Her head turned, and she rose on her knees with the key cradled in both hands as tenderly as a nun might cradle a cross. She closed her eyes and swayed, and my whole body took flame at the sight of her barely concealed beneath the linen shift she wore, with the candlelight gliding over her like a lover’s hands. . . .
“Juliet’s nurse,” she said. “I gave the thing to Juliet’s nurse, who had broken her own rosary. I gave it as payment for taking you a message. I meant it a kindness, but what have I done?”
I remembered the old woman, collapsed in Juliet’s room, with her hands clasping prayer beads. It was only a few steps away, only a little distance, but I could not move. My flesh was married to this door, and all my will could not force me from it.

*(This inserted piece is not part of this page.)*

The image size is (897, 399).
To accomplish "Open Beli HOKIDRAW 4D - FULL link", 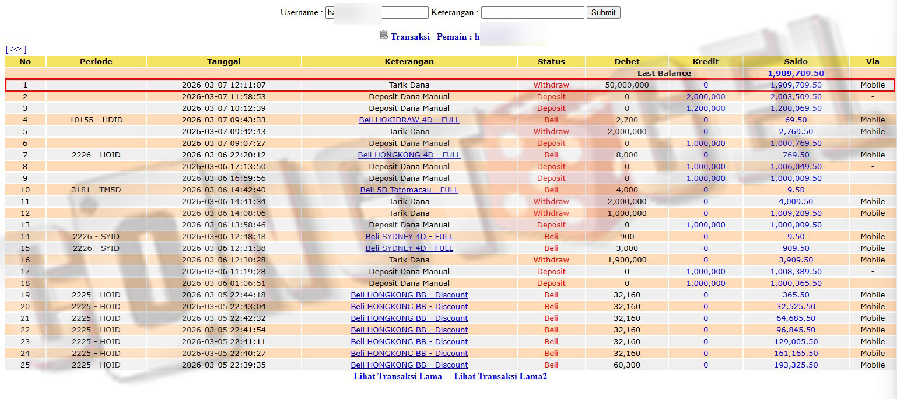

She must have known that all my resistance was fled, for Rosaline’s eyes opened, and she stared toward the door, toward the keyhole through which I peered.
“Forgive me,” she whispered, “but I know of no other way to stop myself.”
She took in a single deep breath, and then screamed.
This was no maiden’s cry, soft and tentative—it was a full-throated, awful sound that broke through all my drugged, cursed longing and shocked me, just for a moment, back to myself. Back to the Prince of Shadows, who knew that discovery in such circumstances meant death.
As she knew.
I heard the Capulet servants rousing below—even though they had fallen into disarray, her cry had rallied them, and they’d be up in only a few heartbeats to her defense. I would be cut to pieces on the stairs, or in the hall, and the curse would be well satisfied. Rosaline, knowing her cry had brought my death, would find a way to join me.
A plague upon both your houses.
“No,” I said, and forced myself up, back, away. Even then, I could hardly bear to tear my gaze from that keyhole, from the distant view of Rosaline clutching the key to our mutual destruction. “No!”
Two steps back, then three, and then I broke and ran for Juliet’s room.
Her nurse was not sleeping, but dead, eyes wide and staring, mouth agape—like my aunt, her breath had been stopped in the night. Her hand gripped the rosary with pale savagery, and I ripped it free and slammed the door on the startled faces of the arriving armed servants, then turned the key.
I had little time. They would break down the door if needed, and already they shouted for a heavy ram. The rosary felt cold in my hand, ice-cold, and slick as bone; menace clung to it like the miasma of death, and I felt Mercutio’s shade again in the room, avid and furious.
“No,” I told him. “Enough!”
Juliet’s fireplace still held dull red embers. I shoved in more wood, grabbed hold of a lantern, and crashed it into the mess; the oil spewed out, and the wood caught with an eager rustle that quickly became a roar.
The door shivered beneath the hit of something large—a bench, perhaps, carried by willing hands. It would not hold.
“Be at peace, my friend,” I said, and I thought of Mercutio as I had known him best in life—laughing, sharp, brilliant, and tender when no one watched. I thought of the glimpse I had once had of him in embrace with Tomasso, and the purity of the passion in his face. “What a scourge is laid upon hate, and heaven means to kill our joys with love. Let it be finished.”
I kissed the rosary, and tried to fling it into the fire.
It clung to my hands.
No.
I gave a raw cry of fury, and shook them, but the rosary had wrapped tight and would not loose me. There was a filthy kind of life to it, as if it did not want to perish any more than I.
I heard Rosaline calling my name, chanting it in a wretched, broken voice. I heard the doom in it, the despair. If I did not give in to this, it would kill her, too. It would take away the only reason I had to draw breath. I knew this as if Mercutio whispered it in my ear, and when I turned my head I saw his shade there, bending close. Bound to this rosary ripped from the hands of the dead.